▶ _Description of the task_: Please arrange the items as a two-column CSV with the headers text and answer, starting with the line with "丹麥倉庫 (232, 19)" and going on through the last item. Give one row per item, put each value in its own quoted field, and replace any line breaks with spaces.

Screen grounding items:
--- start ---

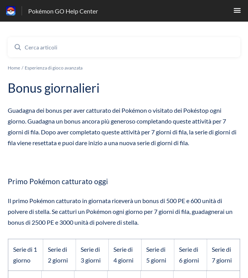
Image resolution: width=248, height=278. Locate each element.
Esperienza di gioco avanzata (54, 68)
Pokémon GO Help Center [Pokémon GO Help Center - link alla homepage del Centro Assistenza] (63, 11)
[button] (237, 12)
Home (14, 68)
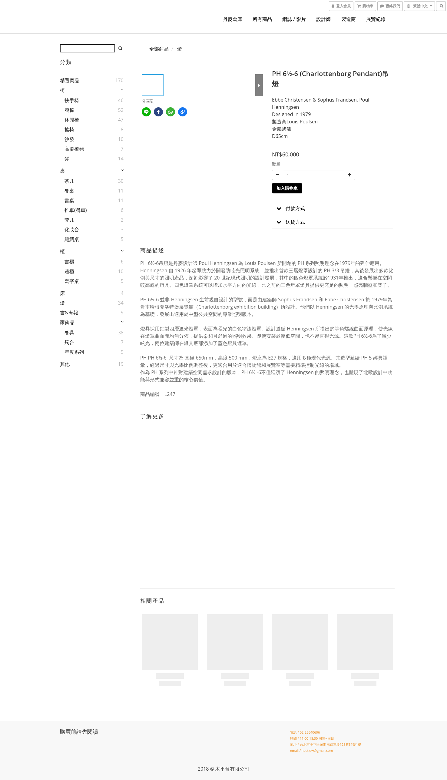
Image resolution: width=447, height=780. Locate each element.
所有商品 (262, 19)
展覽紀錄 (376, 19)
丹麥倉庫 (232, 19)
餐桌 (69, 190)
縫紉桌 (72, 239)
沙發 (69, 139)
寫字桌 (72, 281)
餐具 (69, 332)
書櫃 (69, 261)
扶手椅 (72, 100)
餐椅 (69, 110)
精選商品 (69, 80)
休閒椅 (72, 119)
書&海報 (69, 312)
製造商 (348, 19)
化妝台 (72, 229)
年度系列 (74, 352)
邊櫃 (69, 271)
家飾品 (67, 322)
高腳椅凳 (74, 149)
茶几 (69, 181)
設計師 (323, 19)
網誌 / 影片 (294, 19)
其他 (65, 364)
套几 (69, 219)
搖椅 (69, 129)
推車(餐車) (76, 210)
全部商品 (159, 48)
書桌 (69, 200)
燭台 (69, 342)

--- end ---

▶ _Result below_:
text,answer
"丹麥倉庫","(232, 19)"
"餐桌","(69, 190)"
"縫紉桌","(72, 239)"
"沙發","(69, 139)"
"寫字桌","(72, 281)"
"餐具","(69, 332)"
"書櫃","(69, 261)"
"扶手椅","(72, 100)"
"餐椅","(69, 110)"
"精選商品","(69, 80)"
"休閒椅","(72, 119)"
"書&海報","(69, 312)"
"製造商","(348, 19)"
"化妝台","(72, 229)"
"年度系列","(74, 352)"
"邊櫃","(69, 271)"
"家飾品","(67, 322)"
"高腳椅凳","(74, 149)"
"茶几","(69, 181)"
"設計師","(323, 19)"
"網誌 / 影片","(294, 19)"
"其他","(65, 364)"
"套几","(69, 219)"
"搖椅","(69, 129)"
"推車(餐車)","(76, 210)"
"全部商品","(159, 48)"
"書桌","(69, 200)"
"燭台","(69, 342)"